I had decided to check the rest of the stalls as I finished up. I opened the last stall.
“Nooo! You fucking son of bitches!” I howled. the toilet had been crammed full of TP. There was shit on the seat. On the floor. Everywhere. It was just my lucky day.
I marched back to the kitchen. “I wont be back for awhile. I am cleaning up the bathroom”
I finally emerged from the bathroom disgusted with the human race.
I returned to the kitchen, scrubbed down clean.
“Why are you so grumpy?” a manager chirped.
I stared at him. “I just spent 20 minutes cleaning shit off the floor.
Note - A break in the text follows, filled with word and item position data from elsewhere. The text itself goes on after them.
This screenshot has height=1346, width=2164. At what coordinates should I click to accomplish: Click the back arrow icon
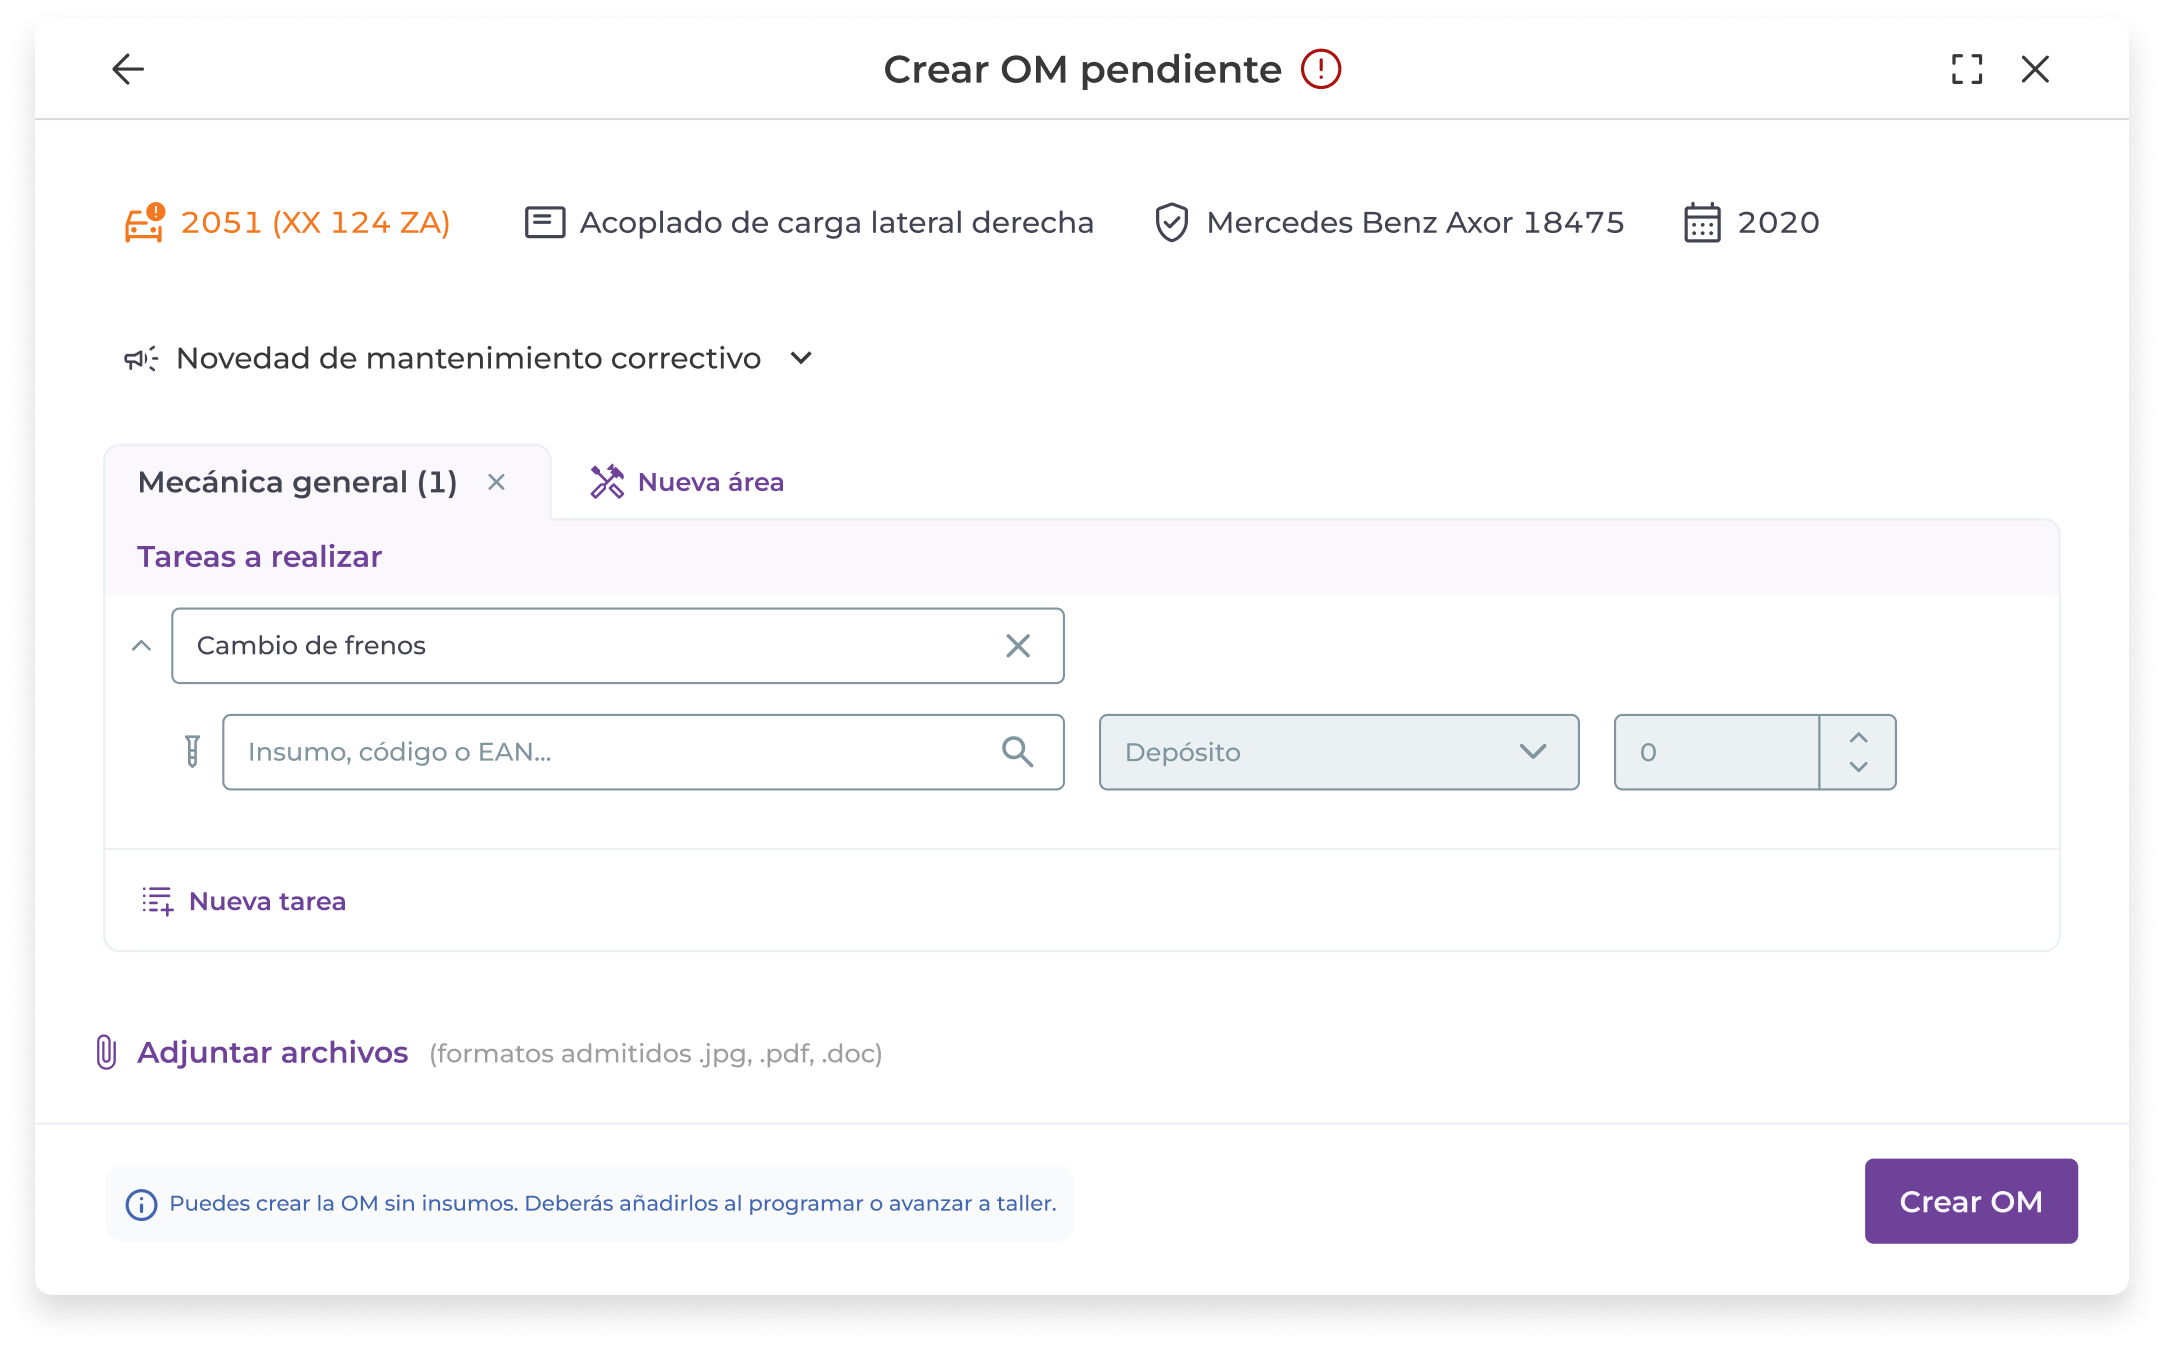[128, 69]
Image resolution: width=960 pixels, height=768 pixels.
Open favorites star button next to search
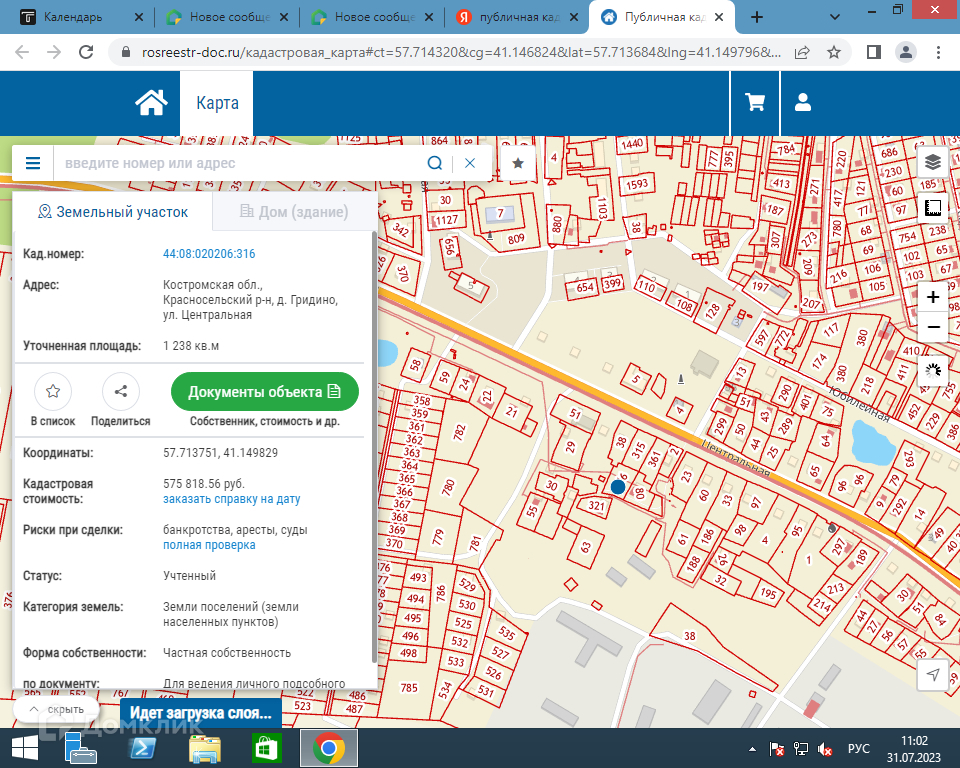[517, 163]
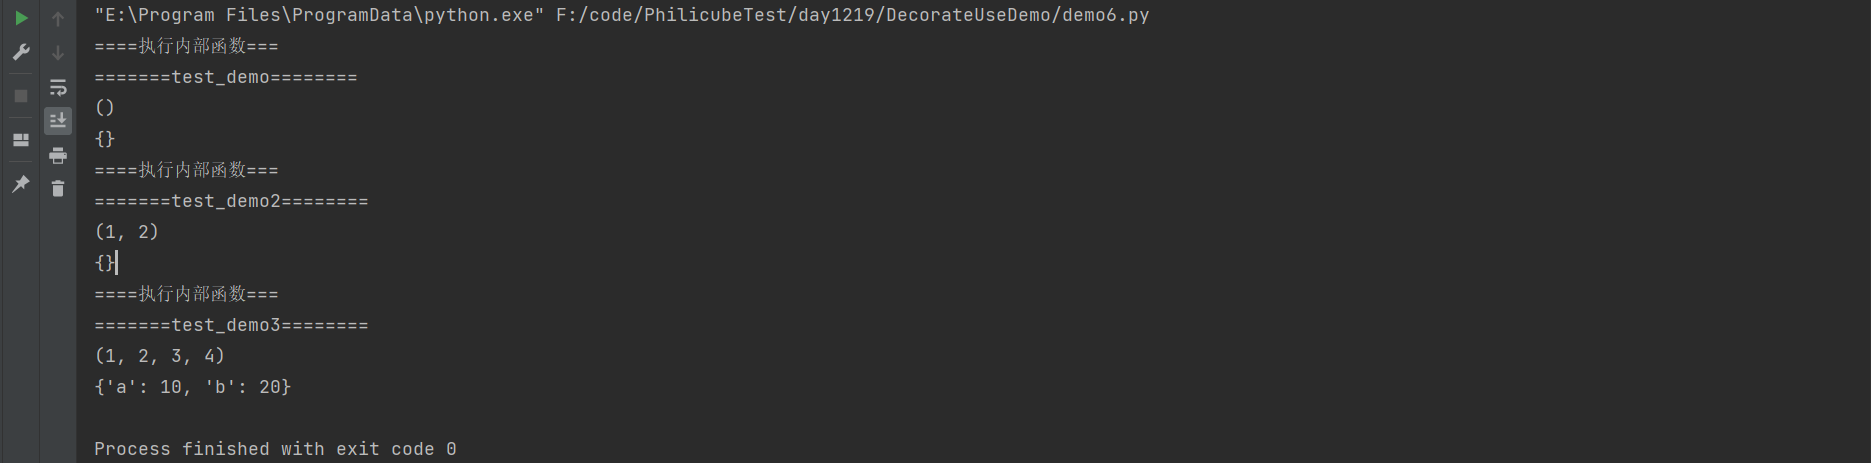The height and width of the screenshot is (463, 1871).
Task: Click the test_demo separator output line
Action: [x=225, y=77]
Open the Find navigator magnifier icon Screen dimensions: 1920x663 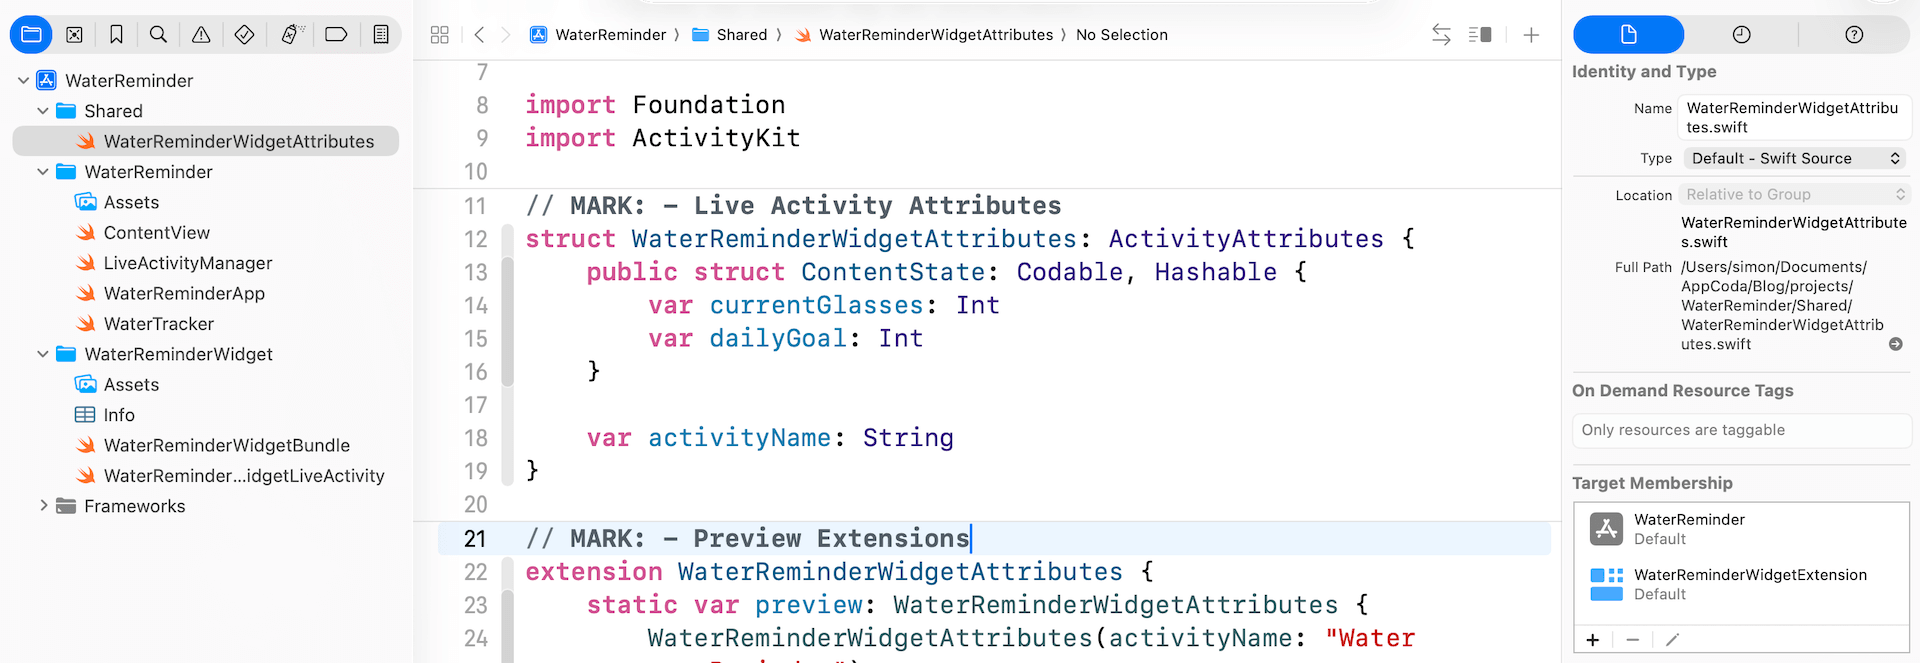158,35
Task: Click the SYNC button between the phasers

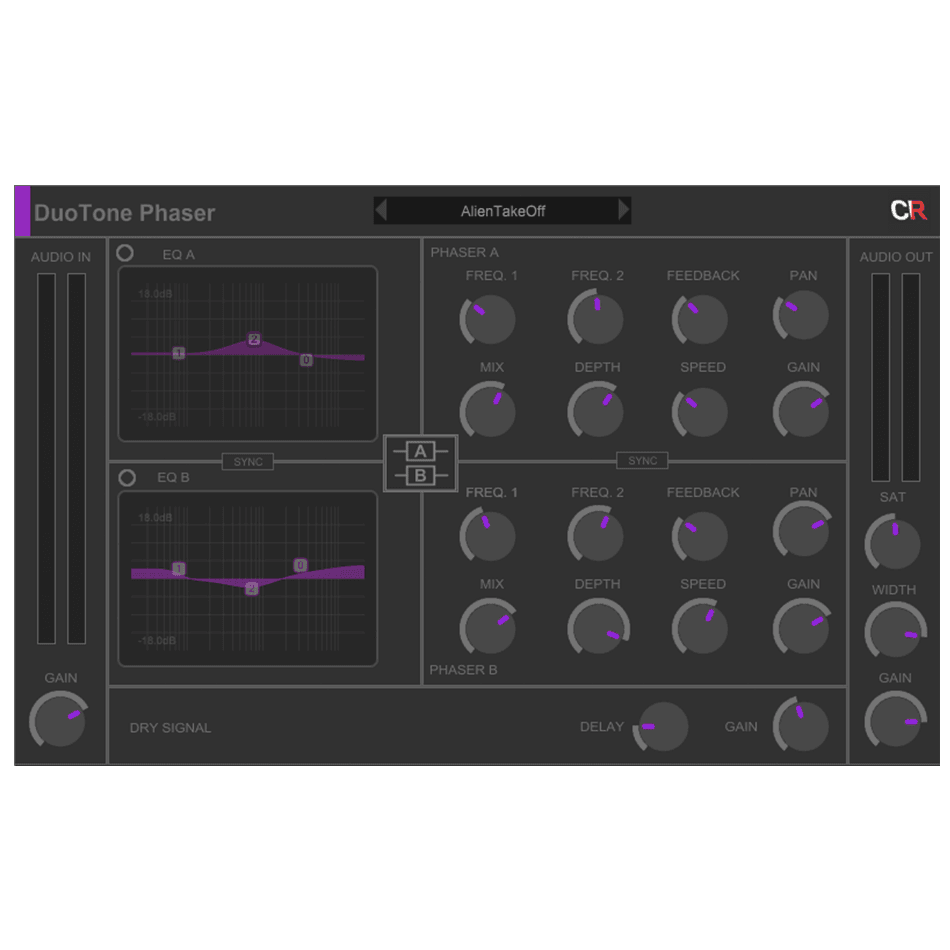Action: pyautogui.click(x=642, y=461)
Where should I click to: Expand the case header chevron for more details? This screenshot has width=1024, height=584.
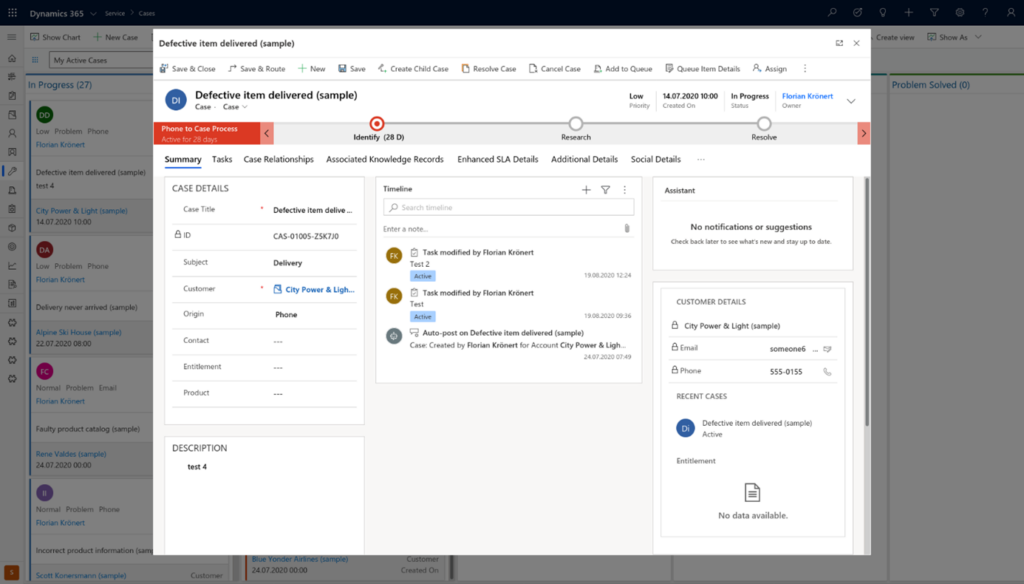[852, 101]
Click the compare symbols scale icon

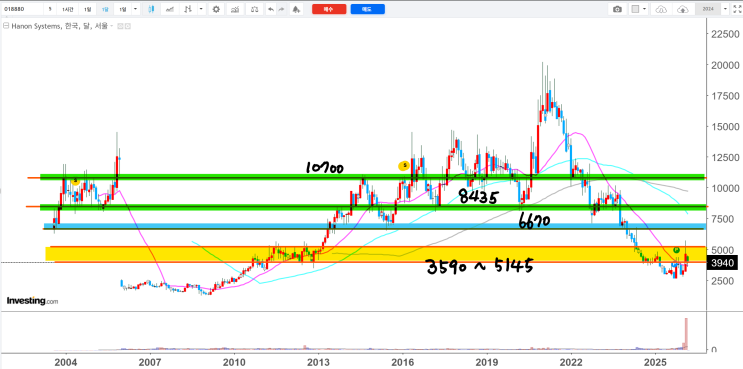click(254, 9)
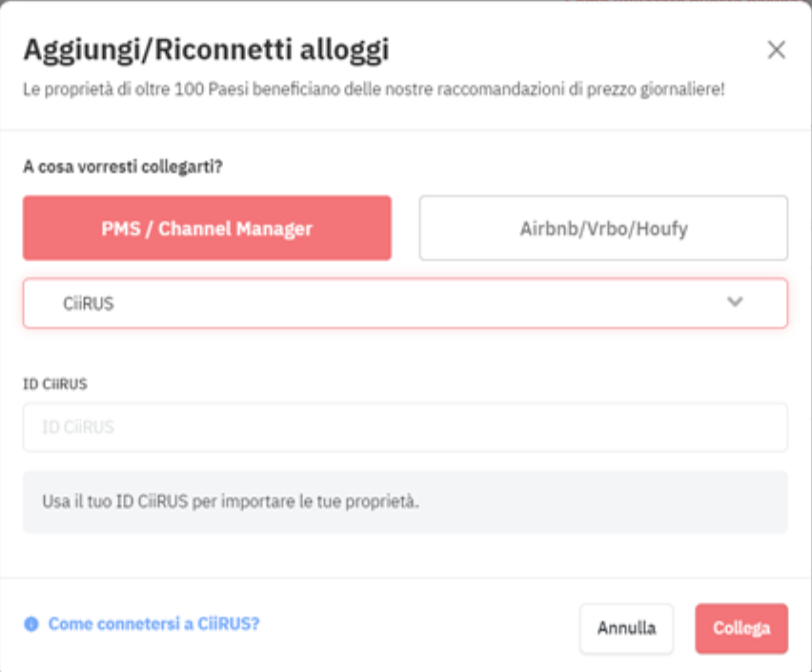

Do you mind”
“Oh where are you on the football field.”
He knew where I was supposed to be.
“Wherever” I was at the coffee station making coffee.
“Rebecca” he needled.
I raised my head, shot him a warning glare. “I am wherever. Right now I am helping make coffee” I answered.
“Go on lobby”
Steve laughed at my expression and at the manager’s.
“One moment.” I murmured. I served the customer, and went to wash my hands.
The manager smirked “Team player, Rebecca” he laughed.
I slowly turned on my heel to glare at him. “Dont talk to me about being a team player, were you cleaning up shit off the floor?” I hissed.
His expression was priceless. The smile faded. He looked uncertainly at Steve and then at me.
“You just stand there. You are not a team player!” I snapped back.
I marched into lobby.
My mood perked up when Baby G and I goofed off. Sure I did my work, but I wasnt trying my hardest.
My irritation with mothers sparking whenever I would try to clean a table they would suddenly shove themselves into the booth. “Excuse me!” I snapped.
They blinked. “What?”
“I am not done here. Please leave.” I snapped.
‘Well you are almost done arent you?”
I glanced at the stickers on the table, mud on the booth seats. “No! I will call you when I am done.”
“but there arent any tables!”
I pointed to the many clean empty tables around me. “Thank you!”
However, I had a laugh when I asking these little kids to put on their socks.
Both looked at me with wide eyes. The eldest spoke up. “The last time I didn’t wear socks I stepped in pee!”
I burst out laughing. “Well, thats why we wear socks right? That is so gross!”
“Yes, its gross! I am wearing socks!” he agreed.
I was still laughing when the little one stared at me “I am wearing my diaper! So I don’t have to wear my socks!”
I laughed harder. “Yes you do!”
Well for a rough day, it was beautiful day outside. Summer like!